Pengemudi Mobil Tewas Usai Tabrak Kendaraan Parkir dan Terguling di Depan Vihara Penuin

Kecelakaan maut terjadi di depan Vihara Penuin, Batam, Selasa (4/11/25). Foto: Simon-Durasi.co.id

BATAM, DURASI.co.id – Kecelakaan maut terjadi di depan Vihara Penuin, Batam, Selasa (4/11/2025) dini hari. Seorang pengemudi mobil berwarna hitam tewas setelah menabrak mobil Maxim yang sedang parkir di depan Nagoya Hill, lalu berusaha melarikan diri hingga akhirnya terguling di depan vihara tersebut.

Peristiwa berawal ketika mobil hitam yang dikemudikan korban menabrak Toyota Calya milik Sumarno, anggota komunitas Andalan Driver Online (Komando), yang tengah berhenti untuk membeli makanan di kawasan Nagoya Hill.

“Mobil saya sudah terparkir di pinggir jalan, tiba-tiba ditabrak dari belakang. Benturannya sangat keras,” ujar Sumarno.

Akibat tabrakan itu, bagian belakang mobil Maxim mengalami kerusakan parah.
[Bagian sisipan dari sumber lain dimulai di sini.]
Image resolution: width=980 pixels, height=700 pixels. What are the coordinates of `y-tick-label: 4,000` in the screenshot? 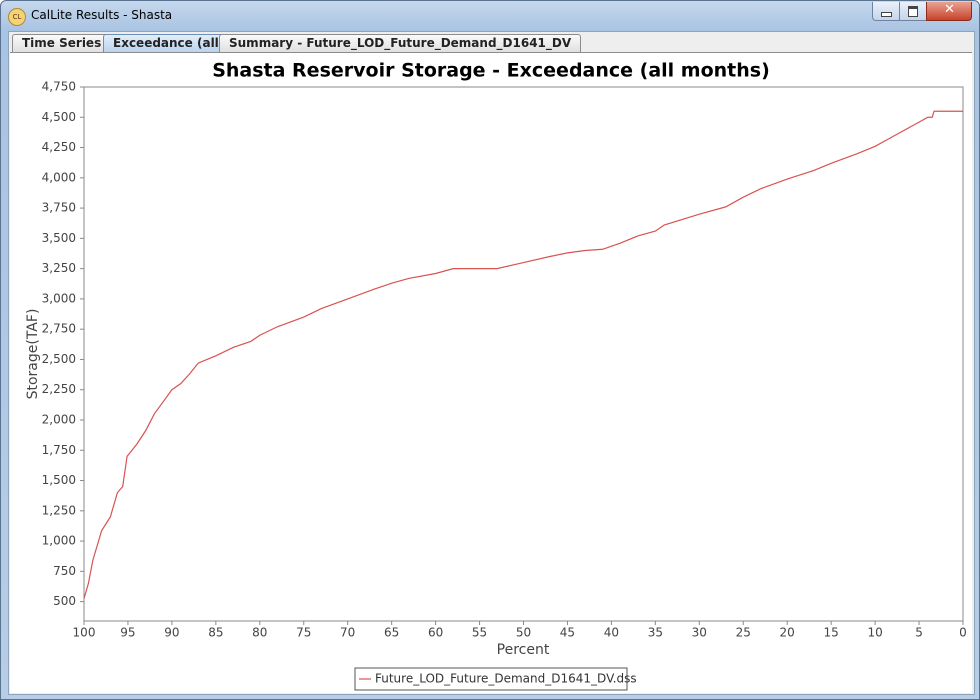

Diduga panik, pengemudi mobil hitam tersebut melarikan diri ke arah Penuin. Namun karena roda kiri mobilnya juga rusak, kendaraan itu oleng dan terguling di depan Vihara Penuin.

Baca Juga :  Bazaar Murah Ramadan 1447 H, BP Batam Hadirkan Pangan Terjangkau untuk Pegawai dan Masyarakat

Wakil Satgas Komando, Okka, mengatakan petugas Satuan Lalu Lintas Polresta Barelang segera tiba di lokasi untuk melakukan evakuasi. Korban kemudian dilarikan ke Rumah Sakit Elisabeth, tetapi nyawanya tidak tertolong.

“Pengemudi mobil hitam meninggal dunia saat dalam perawatan di rumah sakit,” kata Okka.

Sumarno bersama sejumlah anggota Komando telah melaporkan peristiwa itu ke Satlantas Polresta Barelang. Polisi masih melakukan penyelidikan untuk mengetahui penyebab pasti kecelakaan.

Okka, mewakili Ketua Umum Komando Feryandi Tarigan, menyampaikan belasungkawa atas insiden yang menelan korban jiwa tersebut.

“Kami mengimbau para anggota komunitas dan pengemudi daring lainnya agar selalu berhati-hati di jalan serta mengutamakan keselamatan diri dan pengguna jalan lain,” ucapnya.